**Task brief:**
Only one thing is required: the number of lines in the entries below that contain "computer".

::::::

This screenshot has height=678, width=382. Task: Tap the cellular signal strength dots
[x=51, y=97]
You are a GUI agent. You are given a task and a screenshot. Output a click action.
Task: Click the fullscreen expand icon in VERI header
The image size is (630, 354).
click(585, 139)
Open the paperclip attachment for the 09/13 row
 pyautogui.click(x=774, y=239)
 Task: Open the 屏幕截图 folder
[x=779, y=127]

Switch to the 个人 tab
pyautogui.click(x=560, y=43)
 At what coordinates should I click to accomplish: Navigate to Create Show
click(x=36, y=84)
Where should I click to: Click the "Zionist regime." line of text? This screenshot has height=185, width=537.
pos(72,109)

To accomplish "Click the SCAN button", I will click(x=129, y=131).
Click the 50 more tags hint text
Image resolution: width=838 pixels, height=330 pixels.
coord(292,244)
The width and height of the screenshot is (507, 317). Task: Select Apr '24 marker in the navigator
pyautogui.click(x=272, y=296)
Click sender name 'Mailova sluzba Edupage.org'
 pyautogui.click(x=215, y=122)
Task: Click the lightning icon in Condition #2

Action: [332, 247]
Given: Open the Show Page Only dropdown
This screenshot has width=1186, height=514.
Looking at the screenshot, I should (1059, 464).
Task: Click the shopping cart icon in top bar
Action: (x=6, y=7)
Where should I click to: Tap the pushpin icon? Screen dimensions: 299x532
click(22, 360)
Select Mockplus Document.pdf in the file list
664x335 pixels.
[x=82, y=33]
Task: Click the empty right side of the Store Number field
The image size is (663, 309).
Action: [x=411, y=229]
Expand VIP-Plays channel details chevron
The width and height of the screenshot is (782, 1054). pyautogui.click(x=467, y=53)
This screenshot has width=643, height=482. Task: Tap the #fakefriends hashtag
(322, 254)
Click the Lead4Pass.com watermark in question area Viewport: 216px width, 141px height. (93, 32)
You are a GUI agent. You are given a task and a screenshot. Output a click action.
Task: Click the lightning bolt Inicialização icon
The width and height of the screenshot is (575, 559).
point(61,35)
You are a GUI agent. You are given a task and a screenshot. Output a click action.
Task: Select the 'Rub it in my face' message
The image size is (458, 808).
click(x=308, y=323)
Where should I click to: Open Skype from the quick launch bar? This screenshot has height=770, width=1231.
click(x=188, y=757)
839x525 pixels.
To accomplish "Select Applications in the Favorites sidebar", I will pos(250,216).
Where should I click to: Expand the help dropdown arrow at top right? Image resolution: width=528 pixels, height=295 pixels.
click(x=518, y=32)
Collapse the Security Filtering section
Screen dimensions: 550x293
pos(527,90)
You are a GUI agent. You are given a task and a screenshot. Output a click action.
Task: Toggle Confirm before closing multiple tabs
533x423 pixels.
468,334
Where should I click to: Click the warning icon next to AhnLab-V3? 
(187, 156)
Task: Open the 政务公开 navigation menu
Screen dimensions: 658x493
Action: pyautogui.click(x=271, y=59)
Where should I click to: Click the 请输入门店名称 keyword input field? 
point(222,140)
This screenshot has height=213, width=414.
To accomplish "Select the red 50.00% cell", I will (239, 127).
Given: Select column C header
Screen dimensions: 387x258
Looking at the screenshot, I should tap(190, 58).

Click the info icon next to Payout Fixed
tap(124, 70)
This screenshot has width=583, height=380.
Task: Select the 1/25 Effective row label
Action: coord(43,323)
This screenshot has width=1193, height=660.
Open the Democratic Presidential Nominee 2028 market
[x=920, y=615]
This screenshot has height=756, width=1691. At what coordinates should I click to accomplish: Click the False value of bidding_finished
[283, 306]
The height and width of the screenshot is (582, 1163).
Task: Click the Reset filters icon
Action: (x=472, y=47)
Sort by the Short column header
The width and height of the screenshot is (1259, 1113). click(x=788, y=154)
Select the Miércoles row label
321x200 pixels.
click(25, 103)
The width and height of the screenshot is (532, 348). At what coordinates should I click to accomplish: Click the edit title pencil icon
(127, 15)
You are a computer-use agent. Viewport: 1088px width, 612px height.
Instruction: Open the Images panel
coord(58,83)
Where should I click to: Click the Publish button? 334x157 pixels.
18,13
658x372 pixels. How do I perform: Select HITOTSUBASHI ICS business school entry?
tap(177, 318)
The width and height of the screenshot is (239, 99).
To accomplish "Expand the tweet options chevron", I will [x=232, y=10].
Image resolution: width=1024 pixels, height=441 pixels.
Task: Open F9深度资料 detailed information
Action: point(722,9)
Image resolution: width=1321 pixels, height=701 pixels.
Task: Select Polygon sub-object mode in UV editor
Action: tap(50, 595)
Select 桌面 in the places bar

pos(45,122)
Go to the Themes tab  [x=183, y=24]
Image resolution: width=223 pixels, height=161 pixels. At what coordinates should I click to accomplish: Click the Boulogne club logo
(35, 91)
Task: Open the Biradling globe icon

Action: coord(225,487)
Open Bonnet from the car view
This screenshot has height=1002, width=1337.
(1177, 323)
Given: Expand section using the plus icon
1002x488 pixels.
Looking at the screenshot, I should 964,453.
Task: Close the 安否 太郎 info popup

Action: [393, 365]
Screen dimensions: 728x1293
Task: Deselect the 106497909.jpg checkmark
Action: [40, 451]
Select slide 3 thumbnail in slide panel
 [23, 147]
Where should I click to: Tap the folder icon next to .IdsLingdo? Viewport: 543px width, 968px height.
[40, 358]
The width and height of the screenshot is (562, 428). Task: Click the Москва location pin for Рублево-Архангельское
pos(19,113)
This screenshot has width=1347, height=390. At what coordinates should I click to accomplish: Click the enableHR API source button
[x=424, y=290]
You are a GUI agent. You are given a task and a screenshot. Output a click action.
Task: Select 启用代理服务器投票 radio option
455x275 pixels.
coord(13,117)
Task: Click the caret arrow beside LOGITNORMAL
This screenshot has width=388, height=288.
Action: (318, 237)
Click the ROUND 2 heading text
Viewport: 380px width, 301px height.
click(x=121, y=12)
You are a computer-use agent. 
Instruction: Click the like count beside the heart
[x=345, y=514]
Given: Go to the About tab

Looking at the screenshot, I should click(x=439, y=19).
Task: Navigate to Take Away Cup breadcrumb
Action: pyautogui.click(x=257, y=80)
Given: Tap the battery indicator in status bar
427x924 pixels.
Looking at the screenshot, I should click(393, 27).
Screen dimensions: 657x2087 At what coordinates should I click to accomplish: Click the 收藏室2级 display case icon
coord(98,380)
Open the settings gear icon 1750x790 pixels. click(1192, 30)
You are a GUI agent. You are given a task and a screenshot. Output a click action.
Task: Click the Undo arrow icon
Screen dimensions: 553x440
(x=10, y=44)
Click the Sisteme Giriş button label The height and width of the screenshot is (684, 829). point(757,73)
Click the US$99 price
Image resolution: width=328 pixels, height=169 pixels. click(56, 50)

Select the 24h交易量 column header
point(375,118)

::::::

**Response to the exercise:**
2